All these things were inherent in Beatrice. They shone from her. Perhaps more so because she was born so far away from it all. Beatrice forced herself into the Model C life from the distance of Beaufort West. She made it happen through her personal force. I was also Model C, of course, but I had spent my life running away from it. So I ran away from her as well, yet again a slave to instinct.

The planning of the baby farm had opened up ideas in both of us. If we were going to go as far as jerking off into cups and pouring it down vaginas, well, we may just as well have gotten naked.

So we did.

Well, actually, we didn’t get naked that often. Initially we fucked in the 4x4, all fumblings and fingers and premature grunts. We progressed to parks and other vacant spaces, and we always kept it away from the house, where it didn’t really fit – where freedom and fantasies didn’t belong.

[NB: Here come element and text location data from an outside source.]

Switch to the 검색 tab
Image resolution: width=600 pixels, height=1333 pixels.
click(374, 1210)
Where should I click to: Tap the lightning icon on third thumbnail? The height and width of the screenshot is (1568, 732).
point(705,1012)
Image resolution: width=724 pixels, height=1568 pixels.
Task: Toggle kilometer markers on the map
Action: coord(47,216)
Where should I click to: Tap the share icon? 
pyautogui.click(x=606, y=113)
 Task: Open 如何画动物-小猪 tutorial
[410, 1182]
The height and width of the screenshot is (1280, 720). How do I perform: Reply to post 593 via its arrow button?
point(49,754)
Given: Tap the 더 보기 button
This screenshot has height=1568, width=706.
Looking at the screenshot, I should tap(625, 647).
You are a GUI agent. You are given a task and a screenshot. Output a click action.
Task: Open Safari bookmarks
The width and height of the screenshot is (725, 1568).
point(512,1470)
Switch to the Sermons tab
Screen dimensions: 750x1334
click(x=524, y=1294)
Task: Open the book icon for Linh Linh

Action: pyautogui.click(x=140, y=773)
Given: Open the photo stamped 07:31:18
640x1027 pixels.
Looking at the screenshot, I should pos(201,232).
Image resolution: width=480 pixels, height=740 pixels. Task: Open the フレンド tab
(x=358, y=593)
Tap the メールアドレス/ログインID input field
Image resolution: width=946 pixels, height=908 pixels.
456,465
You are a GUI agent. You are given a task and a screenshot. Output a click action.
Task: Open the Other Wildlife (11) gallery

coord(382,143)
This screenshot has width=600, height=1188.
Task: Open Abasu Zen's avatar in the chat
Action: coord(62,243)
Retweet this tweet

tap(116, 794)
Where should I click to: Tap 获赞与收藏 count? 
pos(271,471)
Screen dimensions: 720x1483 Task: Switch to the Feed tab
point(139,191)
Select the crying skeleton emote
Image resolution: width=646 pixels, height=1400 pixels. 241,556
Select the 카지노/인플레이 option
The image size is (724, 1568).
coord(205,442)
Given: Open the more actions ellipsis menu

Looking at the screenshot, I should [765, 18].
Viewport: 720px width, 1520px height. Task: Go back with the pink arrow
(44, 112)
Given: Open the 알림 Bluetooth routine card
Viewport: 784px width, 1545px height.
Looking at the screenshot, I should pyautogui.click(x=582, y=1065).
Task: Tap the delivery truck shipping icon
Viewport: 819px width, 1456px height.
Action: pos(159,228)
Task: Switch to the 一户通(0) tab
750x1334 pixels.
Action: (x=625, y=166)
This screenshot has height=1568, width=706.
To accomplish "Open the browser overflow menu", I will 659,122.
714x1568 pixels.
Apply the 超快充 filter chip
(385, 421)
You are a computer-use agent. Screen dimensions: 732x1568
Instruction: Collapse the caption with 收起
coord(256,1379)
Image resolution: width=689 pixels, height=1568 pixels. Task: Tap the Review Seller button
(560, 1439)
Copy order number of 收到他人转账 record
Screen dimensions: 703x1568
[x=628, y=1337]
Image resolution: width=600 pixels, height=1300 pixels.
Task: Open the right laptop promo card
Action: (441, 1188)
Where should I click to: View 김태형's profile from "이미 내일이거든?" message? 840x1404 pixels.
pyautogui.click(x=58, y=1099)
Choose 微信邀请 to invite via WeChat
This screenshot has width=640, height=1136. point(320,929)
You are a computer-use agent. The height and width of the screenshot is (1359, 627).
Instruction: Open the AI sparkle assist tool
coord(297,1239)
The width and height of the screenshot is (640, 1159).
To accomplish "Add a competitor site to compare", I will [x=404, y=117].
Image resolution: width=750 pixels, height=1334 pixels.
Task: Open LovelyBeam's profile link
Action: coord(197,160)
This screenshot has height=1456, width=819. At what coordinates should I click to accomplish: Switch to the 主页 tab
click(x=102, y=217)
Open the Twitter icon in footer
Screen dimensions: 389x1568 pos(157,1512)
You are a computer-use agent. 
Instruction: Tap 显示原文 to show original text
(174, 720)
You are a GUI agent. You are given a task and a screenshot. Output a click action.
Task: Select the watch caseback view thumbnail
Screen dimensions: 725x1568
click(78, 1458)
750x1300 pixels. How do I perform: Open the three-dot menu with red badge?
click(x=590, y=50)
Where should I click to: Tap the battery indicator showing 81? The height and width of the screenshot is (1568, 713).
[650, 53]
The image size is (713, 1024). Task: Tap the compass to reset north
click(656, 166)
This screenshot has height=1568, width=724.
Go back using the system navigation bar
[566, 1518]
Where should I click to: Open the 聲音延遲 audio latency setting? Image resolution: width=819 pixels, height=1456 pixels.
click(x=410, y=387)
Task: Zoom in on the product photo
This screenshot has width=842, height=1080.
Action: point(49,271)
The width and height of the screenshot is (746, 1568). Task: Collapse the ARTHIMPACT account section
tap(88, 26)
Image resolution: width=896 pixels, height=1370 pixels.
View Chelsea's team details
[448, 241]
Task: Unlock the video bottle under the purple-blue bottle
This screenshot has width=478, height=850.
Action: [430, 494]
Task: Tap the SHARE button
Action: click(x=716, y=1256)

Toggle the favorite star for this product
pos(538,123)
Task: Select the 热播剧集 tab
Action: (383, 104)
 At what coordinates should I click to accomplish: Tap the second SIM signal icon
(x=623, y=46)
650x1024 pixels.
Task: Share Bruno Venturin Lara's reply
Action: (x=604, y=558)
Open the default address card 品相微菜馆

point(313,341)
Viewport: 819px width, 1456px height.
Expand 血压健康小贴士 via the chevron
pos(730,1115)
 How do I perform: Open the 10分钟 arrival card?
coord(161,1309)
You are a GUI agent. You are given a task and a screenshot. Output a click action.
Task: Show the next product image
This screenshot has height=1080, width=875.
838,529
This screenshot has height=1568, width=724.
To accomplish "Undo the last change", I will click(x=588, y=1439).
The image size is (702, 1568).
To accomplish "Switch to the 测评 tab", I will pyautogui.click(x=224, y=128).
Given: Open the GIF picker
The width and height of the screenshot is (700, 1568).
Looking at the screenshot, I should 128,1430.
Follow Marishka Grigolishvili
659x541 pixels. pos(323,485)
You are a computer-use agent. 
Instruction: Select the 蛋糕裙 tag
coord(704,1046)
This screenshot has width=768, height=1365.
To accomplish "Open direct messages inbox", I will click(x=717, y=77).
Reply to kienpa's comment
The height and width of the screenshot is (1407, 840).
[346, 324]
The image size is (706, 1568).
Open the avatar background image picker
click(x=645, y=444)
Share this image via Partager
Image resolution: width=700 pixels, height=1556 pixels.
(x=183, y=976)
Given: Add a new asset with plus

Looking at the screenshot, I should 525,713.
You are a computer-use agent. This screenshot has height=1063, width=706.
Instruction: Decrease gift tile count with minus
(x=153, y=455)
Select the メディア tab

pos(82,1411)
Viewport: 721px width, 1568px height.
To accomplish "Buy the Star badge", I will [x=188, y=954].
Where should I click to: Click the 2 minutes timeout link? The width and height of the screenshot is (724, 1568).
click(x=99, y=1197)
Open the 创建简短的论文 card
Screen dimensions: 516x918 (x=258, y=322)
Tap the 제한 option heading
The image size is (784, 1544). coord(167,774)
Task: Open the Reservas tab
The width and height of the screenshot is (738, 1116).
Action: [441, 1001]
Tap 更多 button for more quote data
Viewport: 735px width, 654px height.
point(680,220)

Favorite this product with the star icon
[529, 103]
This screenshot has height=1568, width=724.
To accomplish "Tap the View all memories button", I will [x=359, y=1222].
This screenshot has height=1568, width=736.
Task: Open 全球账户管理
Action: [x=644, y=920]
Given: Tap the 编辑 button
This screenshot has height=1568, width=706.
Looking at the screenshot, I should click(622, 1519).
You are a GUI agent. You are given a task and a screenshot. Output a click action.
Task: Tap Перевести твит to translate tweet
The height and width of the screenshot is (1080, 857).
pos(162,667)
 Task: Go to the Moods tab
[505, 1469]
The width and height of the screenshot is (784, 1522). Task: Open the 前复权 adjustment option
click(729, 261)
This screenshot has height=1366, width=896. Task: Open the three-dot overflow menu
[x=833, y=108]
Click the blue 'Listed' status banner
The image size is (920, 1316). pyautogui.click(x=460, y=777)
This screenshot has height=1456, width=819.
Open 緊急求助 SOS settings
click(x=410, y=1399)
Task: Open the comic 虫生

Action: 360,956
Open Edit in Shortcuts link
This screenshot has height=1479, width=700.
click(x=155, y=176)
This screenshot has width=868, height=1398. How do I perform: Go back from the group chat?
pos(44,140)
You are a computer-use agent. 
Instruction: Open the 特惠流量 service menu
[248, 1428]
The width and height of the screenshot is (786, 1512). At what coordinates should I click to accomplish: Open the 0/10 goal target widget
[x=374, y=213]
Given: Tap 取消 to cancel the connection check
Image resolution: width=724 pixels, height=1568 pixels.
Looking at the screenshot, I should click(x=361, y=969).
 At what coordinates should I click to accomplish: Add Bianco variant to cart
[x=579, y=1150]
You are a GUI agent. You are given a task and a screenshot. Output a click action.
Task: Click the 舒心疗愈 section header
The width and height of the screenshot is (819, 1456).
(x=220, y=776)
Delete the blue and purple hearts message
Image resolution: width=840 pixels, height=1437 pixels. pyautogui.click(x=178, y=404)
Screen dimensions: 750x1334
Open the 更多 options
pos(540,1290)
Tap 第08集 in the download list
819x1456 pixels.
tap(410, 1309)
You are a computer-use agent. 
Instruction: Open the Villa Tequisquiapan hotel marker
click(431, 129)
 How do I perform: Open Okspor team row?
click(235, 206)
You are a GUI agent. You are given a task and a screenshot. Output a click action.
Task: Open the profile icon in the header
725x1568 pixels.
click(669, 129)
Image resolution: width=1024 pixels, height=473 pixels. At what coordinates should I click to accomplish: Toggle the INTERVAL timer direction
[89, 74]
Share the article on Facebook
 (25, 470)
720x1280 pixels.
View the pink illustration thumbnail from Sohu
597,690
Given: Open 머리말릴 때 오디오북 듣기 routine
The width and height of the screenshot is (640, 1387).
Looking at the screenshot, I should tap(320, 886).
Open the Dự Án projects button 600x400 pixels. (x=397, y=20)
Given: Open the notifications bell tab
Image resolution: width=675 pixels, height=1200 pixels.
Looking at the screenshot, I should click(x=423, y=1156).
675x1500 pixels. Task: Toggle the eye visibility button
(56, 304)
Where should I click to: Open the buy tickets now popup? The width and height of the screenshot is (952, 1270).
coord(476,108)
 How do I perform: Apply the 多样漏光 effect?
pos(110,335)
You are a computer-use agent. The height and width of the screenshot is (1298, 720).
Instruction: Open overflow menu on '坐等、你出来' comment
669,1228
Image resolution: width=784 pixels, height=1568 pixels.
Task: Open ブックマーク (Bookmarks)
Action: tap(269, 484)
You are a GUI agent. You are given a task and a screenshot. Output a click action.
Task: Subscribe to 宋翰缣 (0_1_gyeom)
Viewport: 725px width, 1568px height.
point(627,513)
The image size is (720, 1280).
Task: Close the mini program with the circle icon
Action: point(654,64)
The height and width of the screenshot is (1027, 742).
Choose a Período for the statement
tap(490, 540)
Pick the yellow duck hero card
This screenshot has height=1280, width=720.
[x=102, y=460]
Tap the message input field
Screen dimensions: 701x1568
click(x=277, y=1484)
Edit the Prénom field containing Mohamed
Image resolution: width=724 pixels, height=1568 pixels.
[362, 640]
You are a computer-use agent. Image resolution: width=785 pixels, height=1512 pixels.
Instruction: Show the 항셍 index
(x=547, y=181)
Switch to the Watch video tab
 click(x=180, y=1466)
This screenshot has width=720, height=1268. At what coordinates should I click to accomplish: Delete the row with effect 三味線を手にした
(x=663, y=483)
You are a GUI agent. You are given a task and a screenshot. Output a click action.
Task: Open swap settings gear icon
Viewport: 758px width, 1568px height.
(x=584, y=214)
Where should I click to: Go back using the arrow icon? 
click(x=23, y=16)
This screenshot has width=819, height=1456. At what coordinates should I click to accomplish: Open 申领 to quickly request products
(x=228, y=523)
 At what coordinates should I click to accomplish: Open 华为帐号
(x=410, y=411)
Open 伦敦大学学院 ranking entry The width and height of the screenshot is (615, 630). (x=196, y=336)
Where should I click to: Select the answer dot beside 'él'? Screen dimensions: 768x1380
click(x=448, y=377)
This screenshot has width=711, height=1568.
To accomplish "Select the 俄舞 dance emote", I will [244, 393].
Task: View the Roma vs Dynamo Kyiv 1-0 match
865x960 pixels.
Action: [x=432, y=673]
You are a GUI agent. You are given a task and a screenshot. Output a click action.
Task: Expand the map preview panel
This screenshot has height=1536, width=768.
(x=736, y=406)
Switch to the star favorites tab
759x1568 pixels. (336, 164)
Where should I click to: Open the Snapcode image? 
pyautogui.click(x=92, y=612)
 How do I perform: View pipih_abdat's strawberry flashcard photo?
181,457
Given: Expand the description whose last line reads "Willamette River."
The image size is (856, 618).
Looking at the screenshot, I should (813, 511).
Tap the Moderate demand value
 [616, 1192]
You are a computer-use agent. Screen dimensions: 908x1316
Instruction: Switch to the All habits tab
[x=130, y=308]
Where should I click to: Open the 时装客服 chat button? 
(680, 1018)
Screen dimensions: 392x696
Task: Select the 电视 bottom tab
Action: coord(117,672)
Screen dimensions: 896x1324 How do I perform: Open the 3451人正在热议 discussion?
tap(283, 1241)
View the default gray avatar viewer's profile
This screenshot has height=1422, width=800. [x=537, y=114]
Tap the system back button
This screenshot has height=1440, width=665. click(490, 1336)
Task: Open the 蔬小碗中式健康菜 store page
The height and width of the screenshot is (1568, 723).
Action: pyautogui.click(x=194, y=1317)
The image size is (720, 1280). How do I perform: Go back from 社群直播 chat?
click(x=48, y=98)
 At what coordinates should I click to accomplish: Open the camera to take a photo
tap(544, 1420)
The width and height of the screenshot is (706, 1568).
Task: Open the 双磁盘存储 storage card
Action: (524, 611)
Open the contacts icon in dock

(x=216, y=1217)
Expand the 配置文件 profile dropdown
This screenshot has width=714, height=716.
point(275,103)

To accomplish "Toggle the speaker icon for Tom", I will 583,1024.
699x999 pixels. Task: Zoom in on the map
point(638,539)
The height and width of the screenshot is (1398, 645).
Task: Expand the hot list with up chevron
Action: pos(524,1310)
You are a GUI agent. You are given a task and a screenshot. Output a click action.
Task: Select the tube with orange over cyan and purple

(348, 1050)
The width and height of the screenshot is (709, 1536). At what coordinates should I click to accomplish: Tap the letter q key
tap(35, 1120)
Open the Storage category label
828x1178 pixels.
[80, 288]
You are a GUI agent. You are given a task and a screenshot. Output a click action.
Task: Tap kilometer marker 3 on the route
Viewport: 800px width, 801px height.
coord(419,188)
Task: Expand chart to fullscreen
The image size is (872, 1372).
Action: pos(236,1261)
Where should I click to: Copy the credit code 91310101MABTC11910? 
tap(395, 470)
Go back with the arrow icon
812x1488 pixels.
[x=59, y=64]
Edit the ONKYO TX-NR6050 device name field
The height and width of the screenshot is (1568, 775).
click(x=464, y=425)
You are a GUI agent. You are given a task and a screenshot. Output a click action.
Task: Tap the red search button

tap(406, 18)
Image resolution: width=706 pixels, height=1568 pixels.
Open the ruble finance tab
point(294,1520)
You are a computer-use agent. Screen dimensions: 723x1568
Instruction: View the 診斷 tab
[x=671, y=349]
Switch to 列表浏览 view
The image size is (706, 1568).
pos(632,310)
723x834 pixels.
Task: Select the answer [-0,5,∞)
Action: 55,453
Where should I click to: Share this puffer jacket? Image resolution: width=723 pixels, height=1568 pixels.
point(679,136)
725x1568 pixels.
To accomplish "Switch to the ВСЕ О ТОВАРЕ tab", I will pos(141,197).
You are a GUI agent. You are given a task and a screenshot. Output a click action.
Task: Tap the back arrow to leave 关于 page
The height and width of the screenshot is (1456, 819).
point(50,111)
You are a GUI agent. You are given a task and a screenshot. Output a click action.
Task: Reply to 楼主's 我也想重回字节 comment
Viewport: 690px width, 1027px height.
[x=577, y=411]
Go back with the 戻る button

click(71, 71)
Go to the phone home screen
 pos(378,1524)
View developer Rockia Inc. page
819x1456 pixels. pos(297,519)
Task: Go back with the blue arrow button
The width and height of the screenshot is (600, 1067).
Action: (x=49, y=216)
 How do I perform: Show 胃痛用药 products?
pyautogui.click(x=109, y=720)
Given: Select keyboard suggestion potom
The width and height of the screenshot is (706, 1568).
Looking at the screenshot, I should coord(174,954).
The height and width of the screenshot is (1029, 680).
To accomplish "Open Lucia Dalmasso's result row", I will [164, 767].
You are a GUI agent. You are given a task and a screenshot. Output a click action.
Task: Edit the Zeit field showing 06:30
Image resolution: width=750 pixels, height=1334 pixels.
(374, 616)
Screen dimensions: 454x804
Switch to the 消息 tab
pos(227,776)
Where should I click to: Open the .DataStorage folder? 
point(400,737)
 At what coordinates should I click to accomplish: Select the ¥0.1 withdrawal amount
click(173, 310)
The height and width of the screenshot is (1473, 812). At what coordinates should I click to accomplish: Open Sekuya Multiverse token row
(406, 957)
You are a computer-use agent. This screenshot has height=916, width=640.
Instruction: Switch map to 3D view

And that, in summary, is how I got Beatrice pregnant.

Everyone knew we were fucking, and we didn’t try to hide it. Babalwa caught my eye with regular grins and eyebrow movements with implications. Fats played it straight, the twins also kept it as straight as possible and Gerald simply disappeared from view.

‘Poor Gerald,’ Beatrice murmured abstractedly as she put my cock in her mouth. I was driving. It was some kind of fetish for her – vehicular sex. I accommodated it easily.

‘Let’s leave Gerald out of it,’ I suggested as she worked away. ‘It’ll be poor Roy soon enough.’

She pulled out of the dive, keeping a hand on my dick. ‘What you mean by that?’